For another music suggestion, Marcel Peres/Ensemble Organum’s recording of Christmas music from the Old Roman Chant repertory, Chant de l’Eglise de Rome: VIe-XIIIe Siècles, is a fascinating and beautiful reconstruction of a time when East and West had a lot more in common, culturally and spiritually, than we’re used to now. “Reconstruction” is often a euphemism in early music circles for “making nonsense up”, but as I’ve noted before, I think Peres (collaborating with Lycourgos Angelopoulos) makes a pretty compelling case.

If you’re a Mac user and a writer who needs to manage a decent amount of research, notes, ideas, dates, etc., Scrivener and Tinderbox are a pretty powerful one-two punch. If you’re already a Scrivener user, there’s also deal on Tinderbox. I’m new to Tinderbox myself, but I’ve been using Scrivener for several years now, and I find it to be fantastically helpful in terms of its set of writing tools. I’ve written (and am still revising) a children’s book and several academic papers with it.

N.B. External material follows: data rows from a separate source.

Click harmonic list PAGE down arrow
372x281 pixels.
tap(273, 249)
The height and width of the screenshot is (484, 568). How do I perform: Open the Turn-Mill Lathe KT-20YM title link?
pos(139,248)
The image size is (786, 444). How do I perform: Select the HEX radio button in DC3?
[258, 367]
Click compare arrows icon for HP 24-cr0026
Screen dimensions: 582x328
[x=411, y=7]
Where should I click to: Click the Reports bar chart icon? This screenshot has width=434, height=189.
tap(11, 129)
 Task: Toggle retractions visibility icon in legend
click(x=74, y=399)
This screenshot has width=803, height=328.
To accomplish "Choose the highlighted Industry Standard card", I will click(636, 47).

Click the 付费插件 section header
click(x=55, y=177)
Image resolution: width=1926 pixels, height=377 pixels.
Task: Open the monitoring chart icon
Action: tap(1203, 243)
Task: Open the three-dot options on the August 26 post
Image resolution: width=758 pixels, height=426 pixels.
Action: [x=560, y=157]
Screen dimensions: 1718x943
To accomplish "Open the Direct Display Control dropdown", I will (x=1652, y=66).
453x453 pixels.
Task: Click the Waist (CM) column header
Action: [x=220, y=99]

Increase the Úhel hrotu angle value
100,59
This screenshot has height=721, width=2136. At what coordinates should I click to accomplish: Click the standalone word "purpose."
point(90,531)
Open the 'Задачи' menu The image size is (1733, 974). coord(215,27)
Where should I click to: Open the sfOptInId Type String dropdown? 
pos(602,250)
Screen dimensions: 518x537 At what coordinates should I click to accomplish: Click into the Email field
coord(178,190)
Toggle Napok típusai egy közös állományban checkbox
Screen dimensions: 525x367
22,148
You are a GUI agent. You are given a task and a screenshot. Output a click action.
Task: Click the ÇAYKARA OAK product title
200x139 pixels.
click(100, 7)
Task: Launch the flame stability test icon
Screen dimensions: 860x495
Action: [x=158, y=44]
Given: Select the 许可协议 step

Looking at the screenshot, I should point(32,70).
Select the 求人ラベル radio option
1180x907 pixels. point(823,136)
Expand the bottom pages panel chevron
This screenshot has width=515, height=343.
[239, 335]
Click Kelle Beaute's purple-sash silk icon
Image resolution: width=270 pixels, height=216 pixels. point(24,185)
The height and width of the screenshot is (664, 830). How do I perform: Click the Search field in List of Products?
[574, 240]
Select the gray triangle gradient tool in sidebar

The only thing I wish it had was cleaner EndNote integration, and I also have to make sure I remember to not send compiled *.rtf documents as finished drafts (must save as a Word doc or a *.pdf), lest the person on the other end simply open it in a text editor by default and think I’ve made the rookie mistake of not including any footnotes. (Yes, this has happened. Recently.)

Horrified as I am by the K-Cup craze, I’m going to suggest the paleocafephile route (I think I just invented a word) — the briki/ibrik, with which one makes Greek/Turkish/Arabic coffee. You don’t have little plastic containers that keep you from ever handling grounds; nonononono. Heh. No. Instead, you grind the beans to powder, boil the grounds directly (no filter), pour it into a cup, add sugar (and maybe cardamom if you’re Cypriot), and then you deal with the sludge at the bottom of the cup. It’s the only way to fly in a word that wants to make your coffee experience as safe and plastic and single-serving-sized as possible.

Michael Uslan is, without doubt, the comic book geek made good to end all comic book geeks made good. His memoir, The Boy Who Loved Batman, is tremendously inspiring, and is a must-read for anybody, whether they’ve read a comic book or not, who has ever been told, “Kid, you can’t get there from here.”

All right — may the last few days of the fast treat everybody well!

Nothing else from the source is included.